When the inauguration speech was over, Room 1121 was quiet. Nobody sang. Nobody danced or shook his neighbor’s hand. We were strangers to one another, idling in a federal building on 111 Centre Street to be judged whether we were capable of passing judgment. Later, in a cavernous courtroom where microphones had to be used, I thought constantly of my seat back in the television room, where I had bitten my lip to keep the sobs in check, where my torso shook from the effort to be still, where the echoes of the televisions in the other rooms colored the event surreally and anticlimactically. But inside this courtroom for jury selection, drained by the emotion of witnessing History occur, I had to keep my eyes dry and hard, my brow furrowed, and my face, reddening once during a moment of impotence, ascowl. In small sans-serif lettering, “In God We Trust” had been pressed like a swatted fly onto the wall behind the judge’s bench. The defendant was a young African American male. The crime in question had occurred last year. We had not been told what time of day or where, only that three witnesses would testify, all of them police officers. The facts, the judge intoned, would be presented to the jury one by one, and the jury would listen to these facts without bias and then prepare an unbiased verdict. “Is there anybody who cannot adhere to these rules?” he asked.
It was here when my face reddened. My arm twitched, but I’m ashamed to say that I didn’t raise my hand, that I did not voice my objection to the idea of trying a young man, ashamed that in keeping my hand at my side I had given in to the system—I had started wondering what it would be like to be impartial, to see an event as just that, something that had happened.
Obama is the event of a lifetime.
Several things had been asked of us in the jury box: Sit, stand, raise your right hand, swear that you’ll tell the truth, the whole truth, promise that you will convict or acquit based on the evidence provided—no matter your biases, no matter your personal experiences with the subject matter, no matter the language with which the defense or the prosecution will use to sway you. Do you promise? Sit.
One friend likes to argue the law with the judge, another argues how the system is fundamentally flawed and biased against people of color, while yet another baldly states “I hate cops.” I was waiting for somebody to speak up like that in my group, but all of them promised—guaranteed—that they would judge the case with an impartial eye. I was astonished, a little impressed, and a lot skeptical, which made me confident that I could express my objection in the least objectionable way possible, because no matter how politely I framed my words (by nature, and to my chagrin, I am a polite person), my bias, raised from within this most impartial group, would be loud and clear.
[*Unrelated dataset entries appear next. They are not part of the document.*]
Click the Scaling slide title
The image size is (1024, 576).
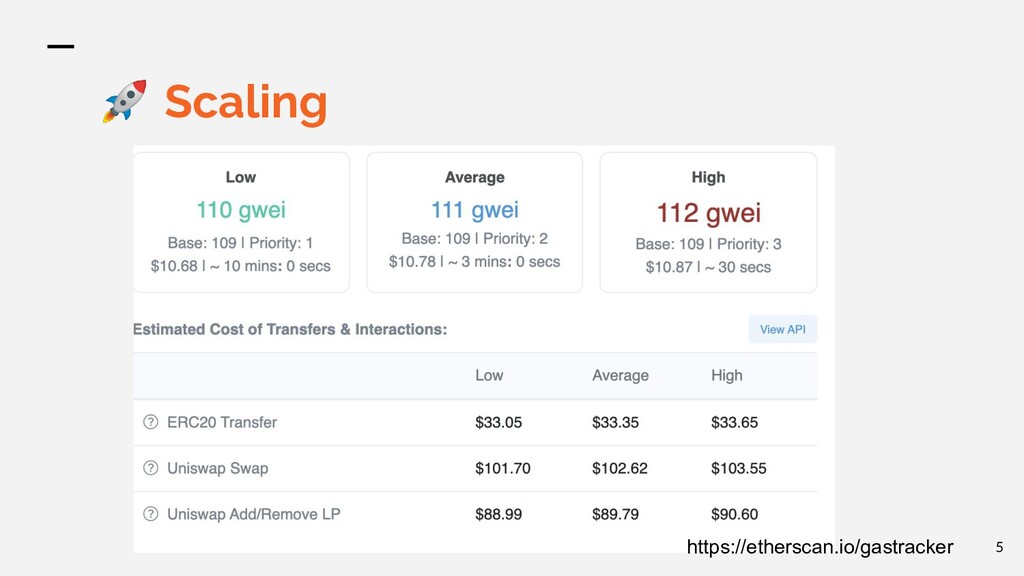[245, 102]
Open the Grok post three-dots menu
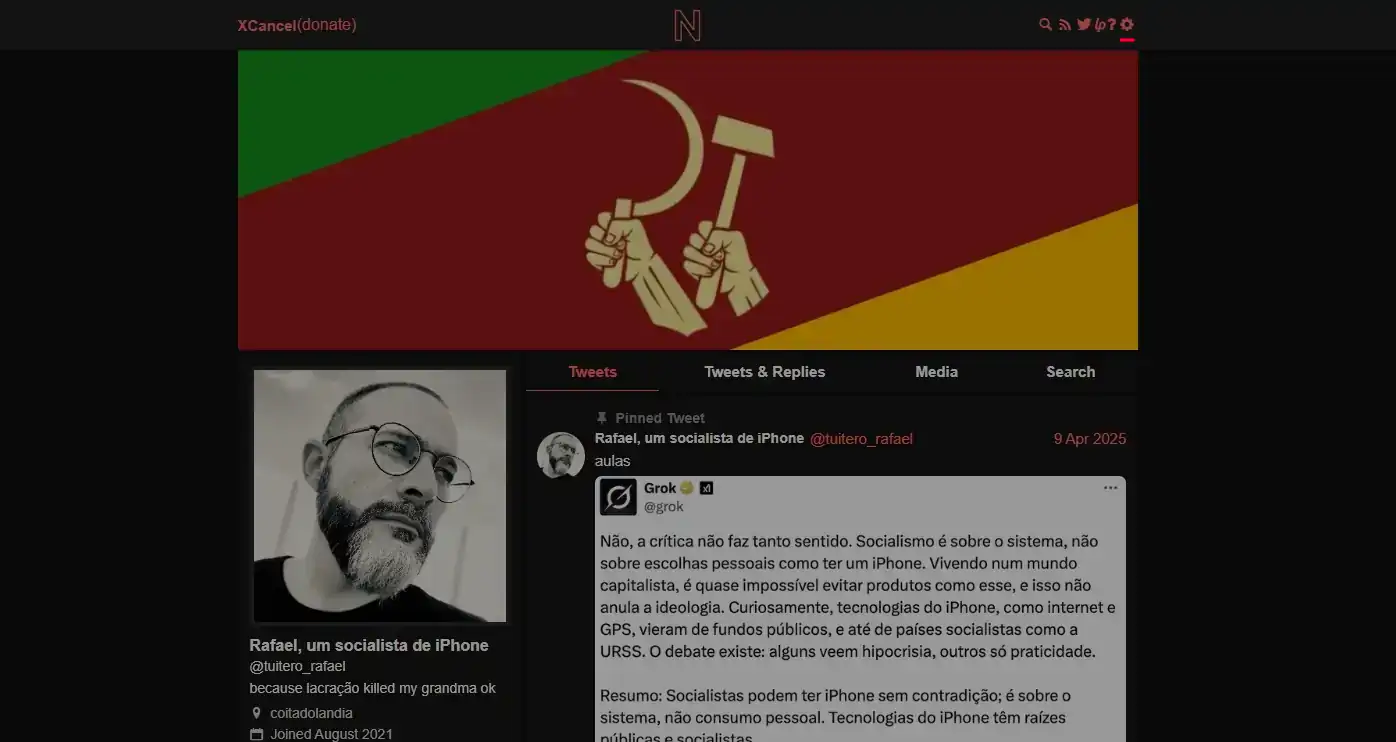This screenshot has height=742, width=1396. [1110, 488]
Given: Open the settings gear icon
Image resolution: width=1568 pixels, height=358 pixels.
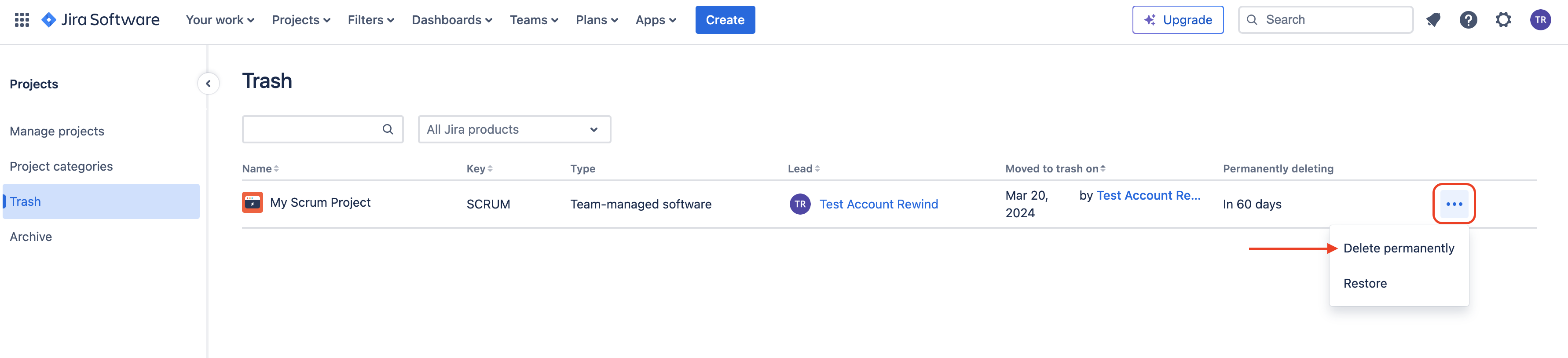Looking at the screenshot, I should (x=1503, y=20).
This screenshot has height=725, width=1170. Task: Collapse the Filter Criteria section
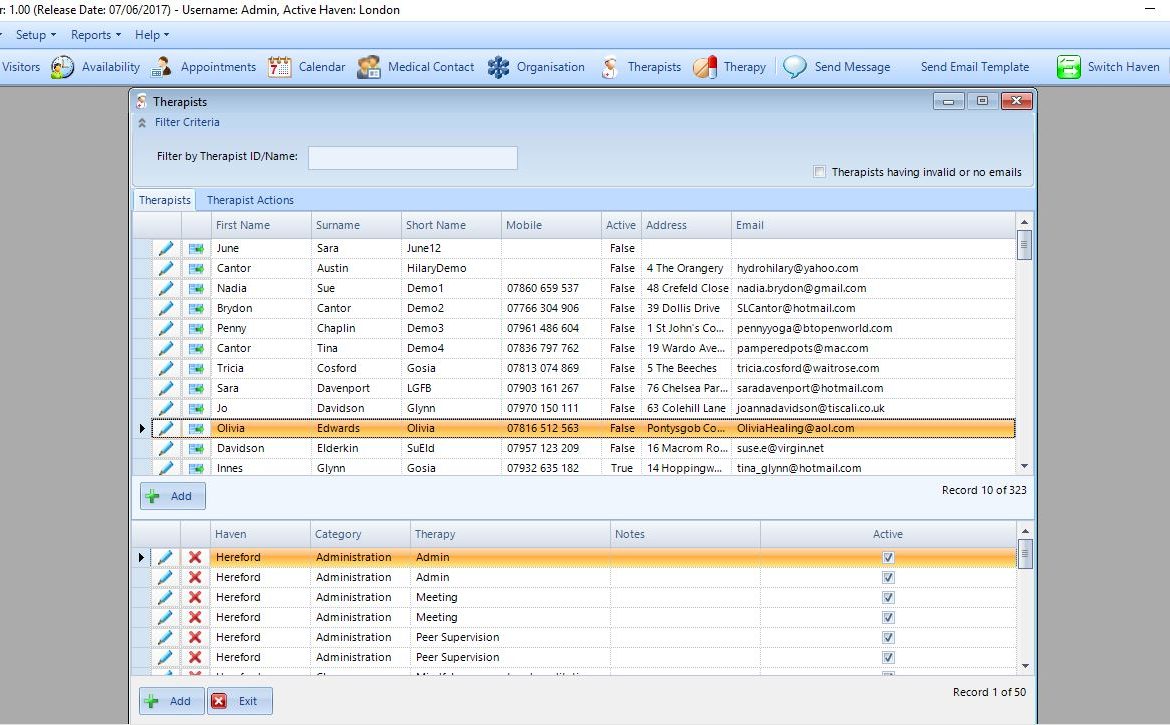coord(143,123)
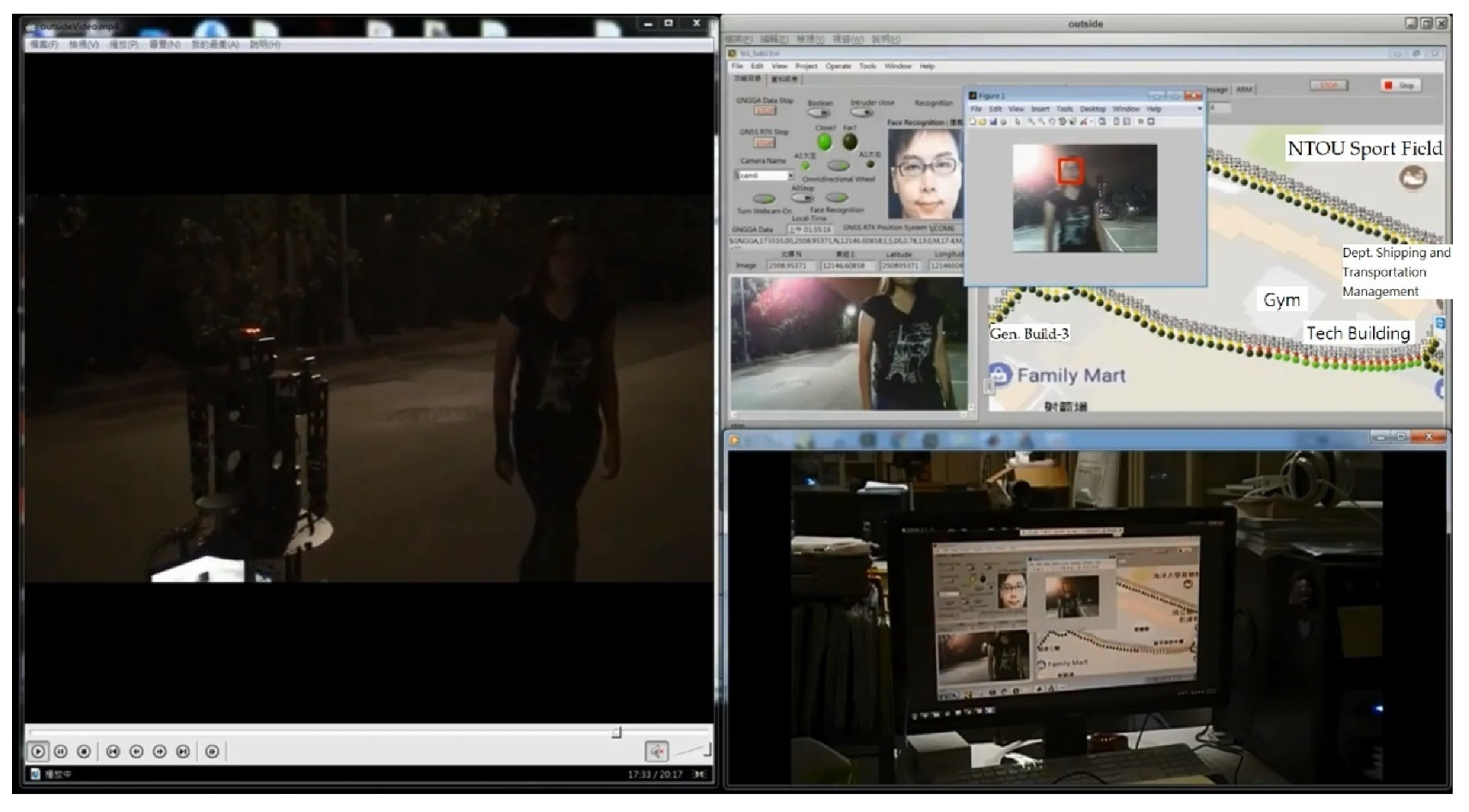Click the video seek bar handle
Screen dimensions: 1469x812
tap(616, 732)
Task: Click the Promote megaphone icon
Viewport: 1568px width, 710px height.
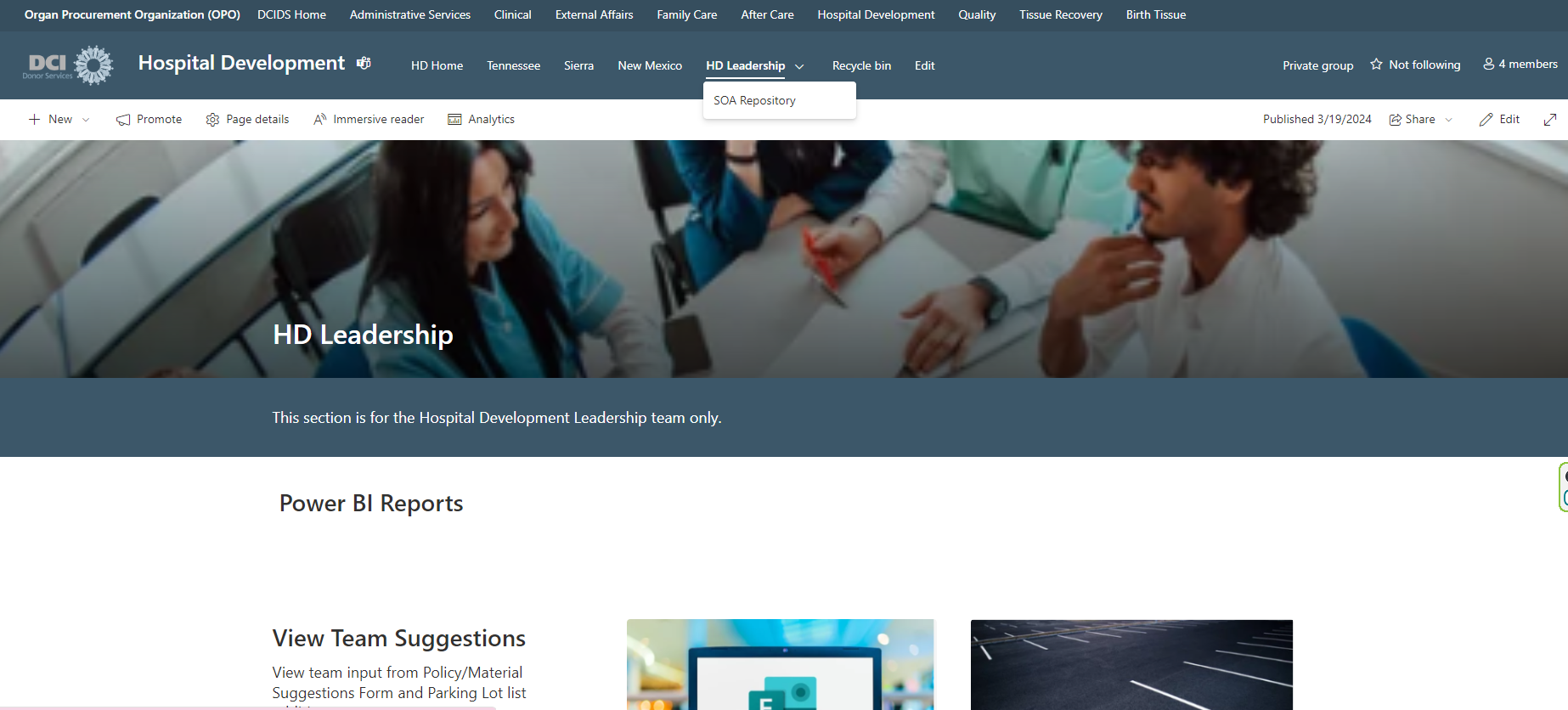Action: (x=123, y=120)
So when it was my turn to tell a story, I recounted the one about my family having been robbed twenty years ago and the subsequent negative experience with the police who’d handled the matter—that is, we were angry that the gang had never been caught. The lawyer murmured some sympathy, then asked me if I could be impartial to the police officers who would testify in this trial. My answer was: I can’t promise, but I will try. The lawyer sighed. “We don’t want our pilot to say, ‘I’ll try to land this plane.’ This courtroom here is the plane. You are the pilot. We are relying on you to safely land this plane. So please answer this question with a yes or a no: do you promise to be impartial to the facts, to the witnesses, and to the events so described?”
“My answer is the same,” I said. “I will try, but I can’t promise.”
History is a single event, branching off into beforeshocks and aftershocks of new and old experiences. History is a repeated event. History is the result of change. History is before us. No one can interpret it the same way as his neighbor. No one can be unaffected by it, and everyone has the power to alter it.